Órgão acionou Cade, Polícia Civil e Ministério Público após identificar aumentos sem justificativa e possível combinação de valores entre concorrentes
O Procon de Mato Grosso identificou indícios de cartel e possíveis práticas abusivas na comercialização de combustíveis em postos da Baixada Cuiabana. Diante das suspeitas, o órgão encaminhou denúncias ao Conselho Administrativo de Defesa Econômica (Cade), à Polícia Civil e a outros órgãos de fiscalização para aprofundar as investigações.
As irregularidades foram constatadas após a abertura de 45 procedimentos fiscalizatórios realizados na região metropolitana de Cuiabá. Segundo o Procon-MT, a análise preliminar apontou que diversos estabelecimentos reajustaram os preços da gasolina, etanol e diesel sem apresentar justificativas econômicas compatíveis com os aumentos aplicados nas bombas.
De acordo com o órgão, a situação levantou suspeitas de alinhamento de preços entre concorrentes, prática proibida pela legislação de defesa da concorrência por prejudicar diretamente os consumidores.
A fiscalização foi intensificada em 2026 após as oscilações no mercado internacional de petróleo provocadas pelos conflitos envolvendo o Irã. O objetivo era evitar que a instabilidade externa fosse utilizada como justificativa para reajustes antecipados ou considerados abusivos no mercado local.
A operação mobilizou simultaneamente 51 Procons municipais em diferentes regiões do Estado, ampliando o monitoramento dos preços praticados pelos estabelecimentos.
Segundo o secretário de Estado de Assistência Social e Cidadania, Klebson Gomes, a ação faz parte de uma estratégia para garantir maior transparência no setor e proteger os consumidores de práticas irregulares.
Além dos postos, a investigação também passou a alcançar distribuidoras de combustíveis que atuam em Mato Grosso. As empresas foram notificadas e deverão apresentar planilhas detalhadas com informações sobre custos operacionais, formação de preços e reajustes realizados no período analisado.

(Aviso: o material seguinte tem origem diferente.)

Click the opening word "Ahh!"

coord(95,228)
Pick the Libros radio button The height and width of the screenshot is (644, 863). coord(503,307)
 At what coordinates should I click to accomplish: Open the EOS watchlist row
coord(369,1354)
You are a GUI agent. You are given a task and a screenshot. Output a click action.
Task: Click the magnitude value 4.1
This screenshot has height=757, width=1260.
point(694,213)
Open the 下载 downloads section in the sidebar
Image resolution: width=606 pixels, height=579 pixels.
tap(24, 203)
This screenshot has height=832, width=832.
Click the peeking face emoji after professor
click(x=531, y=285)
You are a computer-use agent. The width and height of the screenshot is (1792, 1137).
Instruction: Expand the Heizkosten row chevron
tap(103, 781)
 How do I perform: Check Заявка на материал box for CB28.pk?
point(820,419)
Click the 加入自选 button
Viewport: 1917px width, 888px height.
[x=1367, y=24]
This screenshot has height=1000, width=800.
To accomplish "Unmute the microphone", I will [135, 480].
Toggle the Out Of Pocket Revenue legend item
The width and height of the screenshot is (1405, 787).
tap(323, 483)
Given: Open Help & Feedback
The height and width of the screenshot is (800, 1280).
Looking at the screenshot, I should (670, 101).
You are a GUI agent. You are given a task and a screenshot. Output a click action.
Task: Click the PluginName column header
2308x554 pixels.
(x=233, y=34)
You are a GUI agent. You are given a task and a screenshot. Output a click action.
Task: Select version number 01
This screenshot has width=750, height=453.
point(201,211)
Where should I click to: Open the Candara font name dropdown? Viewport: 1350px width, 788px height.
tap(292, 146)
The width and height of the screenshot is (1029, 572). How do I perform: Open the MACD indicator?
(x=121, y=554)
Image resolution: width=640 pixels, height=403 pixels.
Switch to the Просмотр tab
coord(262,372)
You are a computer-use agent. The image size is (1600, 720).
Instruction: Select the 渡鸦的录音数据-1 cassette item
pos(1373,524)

O objetivo é identificar em qual etapa da cadeia de comercialização ocorreram os aumentos considerados suspeitos.
Após consolidar os levantamentos técnicos, o Procon-MT encaminhou relatórios para diversos órgãos de controle e fiscalização, entre eles o Cade, a Secretaria Nacional do Consumidor (Senacon), o Ministério Público Estadual (MPE), a Secretaria de Estado de Fazenda (Sefaz) e a Delegacia Especializada de Defesa do Consumidor (Decon).
Caso as suspeitas sejam confirmadas, os responsáveis poderão responder por infrações administrativas, civis e criminais relacionadas à formação de cartel e práticas lesivas à livre concorrência e aos direitos dos consumidores.